I compiled a collection of blogs I’ve written into an E-book entitled “How to Survive the Trumpocalypse,” which is available on Amazon. Below is the introduction and links to all of the blogs:
This book is a collection of essays I posted my blog, TheWiseSloth.com, between 2010 and 2016. The tagline of the website is, “Enlightenment for the masses,” and its mission statement is, “to provide editorial, philosophical, instructional, inspirational and satirical posts in the form of essays, lists, comics, and fiction, which tend to be irreverent, humorous and controversial.”
I choose the topics I write about by asking myself, “What are the most important questions people need answers to?” So I’ve spent years writing about the root causes of people’s biggest problems, which often boil down to politics and economics.

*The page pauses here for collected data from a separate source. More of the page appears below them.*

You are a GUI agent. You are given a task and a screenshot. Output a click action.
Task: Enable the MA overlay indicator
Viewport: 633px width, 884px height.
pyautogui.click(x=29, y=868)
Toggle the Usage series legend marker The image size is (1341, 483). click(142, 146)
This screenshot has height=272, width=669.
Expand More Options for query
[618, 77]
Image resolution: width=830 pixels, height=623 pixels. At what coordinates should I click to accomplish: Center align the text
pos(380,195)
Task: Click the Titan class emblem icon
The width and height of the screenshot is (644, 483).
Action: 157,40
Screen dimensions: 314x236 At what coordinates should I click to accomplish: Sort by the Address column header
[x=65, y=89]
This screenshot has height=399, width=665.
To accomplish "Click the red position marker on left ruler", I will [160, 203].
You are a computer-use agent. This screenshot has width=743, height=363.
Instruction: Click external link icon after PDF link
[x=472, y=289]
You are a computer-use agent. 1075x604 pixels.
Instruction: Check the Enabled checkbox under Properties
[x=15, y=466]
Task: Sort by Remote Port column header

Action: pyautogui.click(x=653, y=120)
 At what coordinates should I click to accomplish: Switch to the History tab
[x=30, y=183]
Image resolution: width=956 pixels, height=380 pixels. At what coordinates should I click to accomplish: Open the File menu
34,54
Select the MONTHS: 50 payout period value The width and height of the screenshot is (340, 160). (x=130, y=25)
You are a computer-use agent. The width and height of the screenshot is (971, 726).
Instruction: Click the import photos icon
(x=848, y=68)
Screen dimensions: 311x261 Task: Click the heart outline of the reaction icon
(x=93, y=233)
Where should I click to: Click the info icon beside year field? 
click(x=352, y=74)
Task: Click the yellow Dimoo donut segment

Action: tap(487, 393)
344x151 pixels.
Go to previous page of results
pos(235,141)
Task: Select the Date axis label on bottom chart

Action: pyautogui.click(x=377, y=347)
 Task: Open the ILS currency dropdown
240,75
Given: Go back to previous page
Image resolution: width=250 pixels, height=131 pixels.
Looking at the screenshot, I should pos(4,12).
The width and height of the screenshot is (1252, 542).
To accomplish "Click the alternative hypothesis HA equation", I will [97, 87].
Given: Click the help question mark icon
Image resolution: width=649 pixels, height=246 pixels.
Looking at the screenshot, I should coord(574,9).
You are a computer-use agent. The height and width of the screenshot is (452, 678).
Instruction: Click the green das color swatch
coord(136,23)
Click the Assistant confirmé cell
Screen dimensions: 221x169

When major events happen in the world, readers will E-mail me to ask for my perspective, and during the 2016 presidential primaries, I received several requests to explain the candidates and the election in general. In response, I wrote three essays and three comics analyzing the candidates and the political process. In them, I predicted Hillary Clinton would be America’s next president, and I only planned on writing one blog about her victory, because I didn’t have anything to say about her that I hadn’t already said about Barack Obama.
I’d never considered writing a blog about Trump’s presidency, because he was just a bad joke that got taken too far. Then, all of a sudden the joke turned real and wasn’t funny anymore. The internet buzzed for days after the election with people asking what it means that Trump won. How did it happen? What will he do next? What do we do next? Nobody had any idea, myself included. I needed answers to these questions for my own closure.
Initially, I assumed I’d be able to cover the topic in two or three posts, but the end of the rabbit hole turned out to be ten blogs deep. The first four attempted to explain what it means that Trump is president. The last six answered the question, “What should we do about Trump?”
By the time I finished, I realized I had enough content on an important enough topic to make a short book, but after compiling the blogs, I felt the finished product raised more questions than it answered, such as, “How did this happen? What are the stakes? What would happen if we did nothing? Why was I wrong about Hillary Clinton? How far can we question the government? What else can we do?” Since I had already written dozens of posts over the years addressing those questions, I went back and added them to complete the narrative.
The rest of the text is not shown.